Verbesserung der Wettbewerbsfähigkeit:

Post hat Marktmacht missbräuchlich ausgenutzt

Das Bundeskartellamt will für mehr Wettbewerb beim Geschäft mit Briefen sorgen. Durch besonders günstige Preise für Großkunden soll die Post ihre Stellung missbraucht haben.

Kaum ist der Streik beendet, gibt es erneut Ärger um den Briefzusteller.
Bernd Settnik Kaum ist der Streik beendet, gibt es erneut Ärger um den Briefzusteller.

Ohrfeige für die Deutsche Post: Das Bundeskartellamt wirft dem Unternehmen vor, in der Vergangenheit seine marktbeherrschende Stellung im Bereich Briefdienstleistungen missbräuchlich ausgenutzt und dadurch Wettbewerber behindert zu haben. Das teilte das Bundeskartellamt am Dienstag zum Abschluss eines Missbrauchsverfahren in Bonn mit.

Die Post habe mit Großkunden Briefpreise und Treuerabatte vereinbart, die es anderen Briefdienstleistern unmöglich machten, ein wettbewerbsfähiges Angebot zu unterbreiten. Mittlerweile habe das Unternehmen die kritisierten Maßnahmen jedoch eingestellt.

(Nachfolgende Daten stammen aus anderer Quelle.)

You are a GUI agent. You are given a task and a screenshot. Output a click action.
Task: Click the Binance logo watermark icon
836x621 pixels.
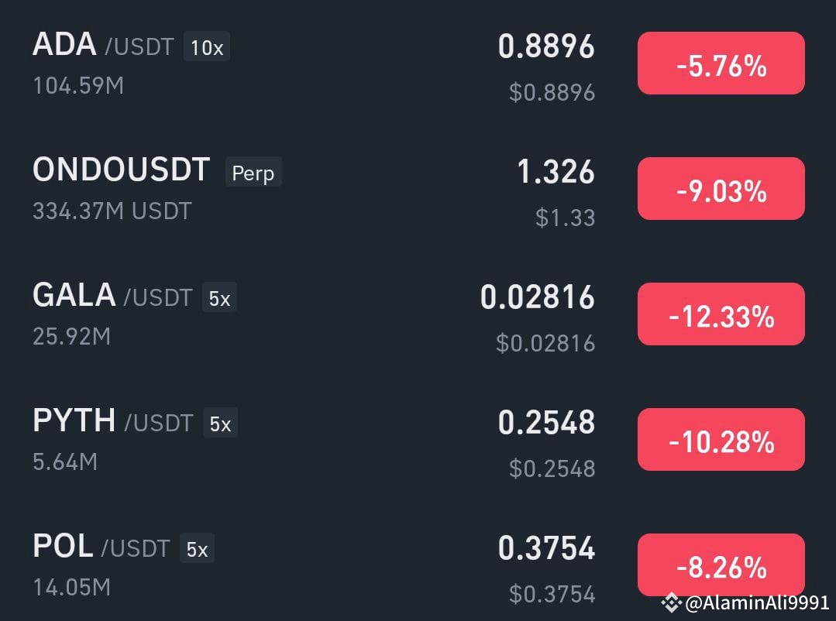tap(671, 603)
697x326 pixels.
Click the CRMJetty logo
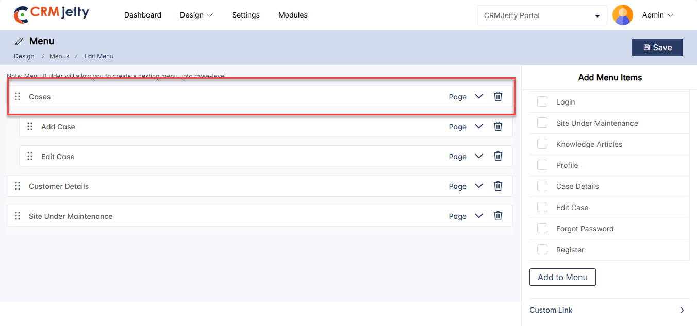(52, 15)
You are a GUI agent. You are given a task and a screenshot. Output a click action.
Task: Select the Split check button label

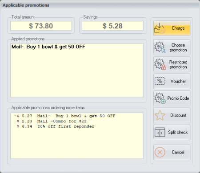[178, 132]
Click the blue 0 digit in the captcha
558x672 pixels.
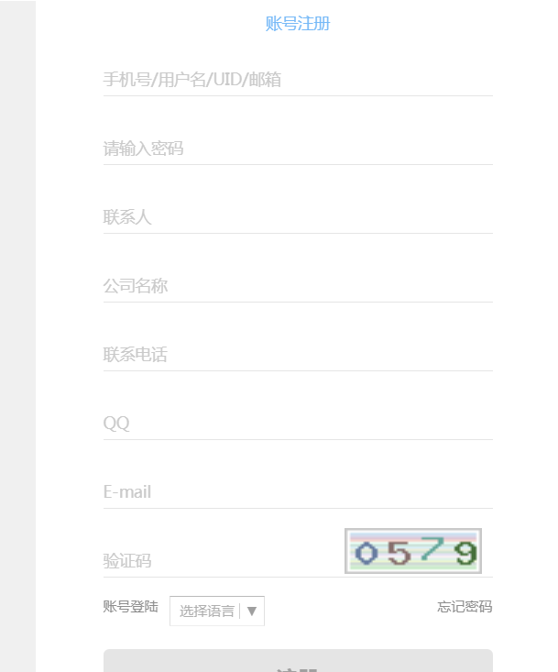pyautogui.click(x=367, y=553)
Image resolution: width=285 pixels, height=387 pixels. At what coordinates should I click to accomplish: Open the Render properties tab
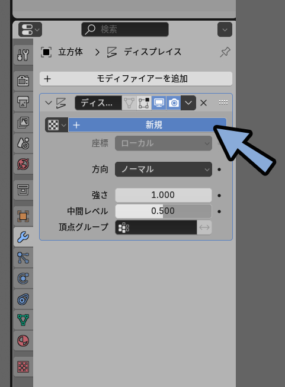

Im Laufe des Verfahrens hatte das Bundeskartellamt zuvor eine Abmahnung gegen das Unternehmen ausgesprochen. Ein Bußgeld wurde nicht verhängt. Eine derartige Marktabschottung verhindere, dass der Wettbewerb in Gang komme, kritisierte Kartellamtspräsident Andreas Mundt.